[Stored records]

--- START ---

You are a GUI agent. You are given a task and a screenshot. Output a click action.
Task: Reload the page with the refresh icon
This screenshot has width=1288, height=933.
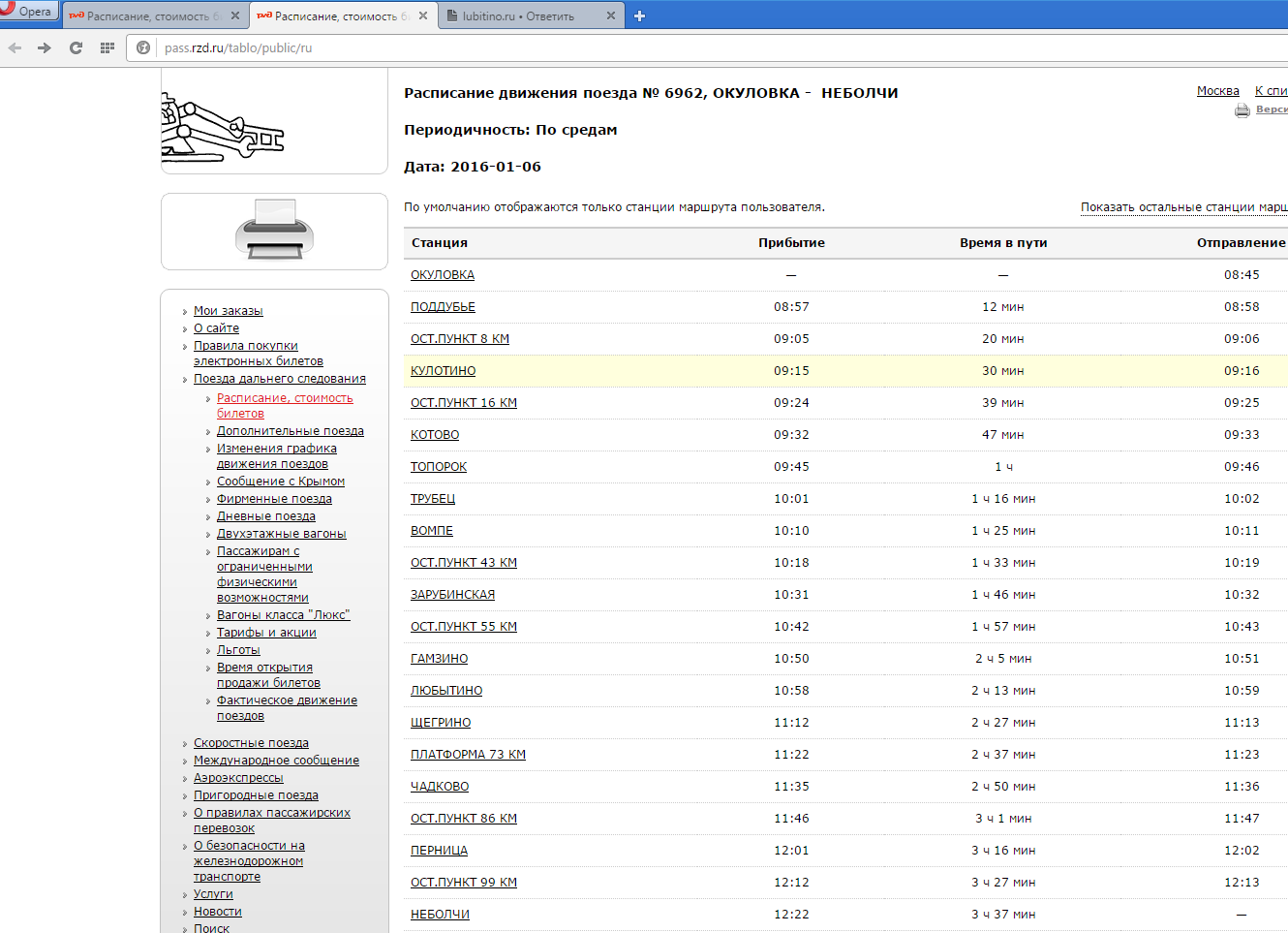(76, 47)
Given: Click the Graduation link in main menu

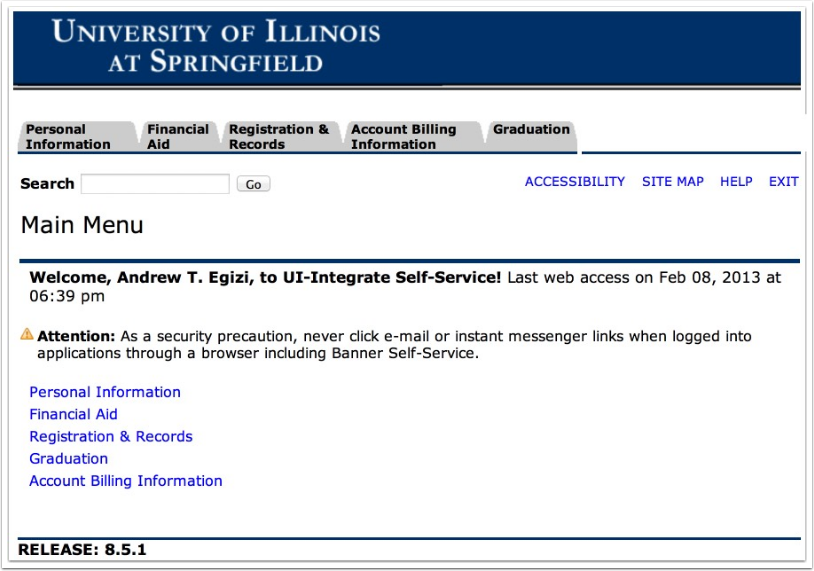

--- END ---

[WHAT NEEDS TO BE DONE]
Extract exactly the lines above from the line containing "This screenshot has width=1288, height=933." through the last one, both ends included, but not the pictures.

[ANSWER FOR THIS EXERCISE]
This screenshot has width=1288, height=933.
(76, 47)
Given: Click the Graduation link in main menu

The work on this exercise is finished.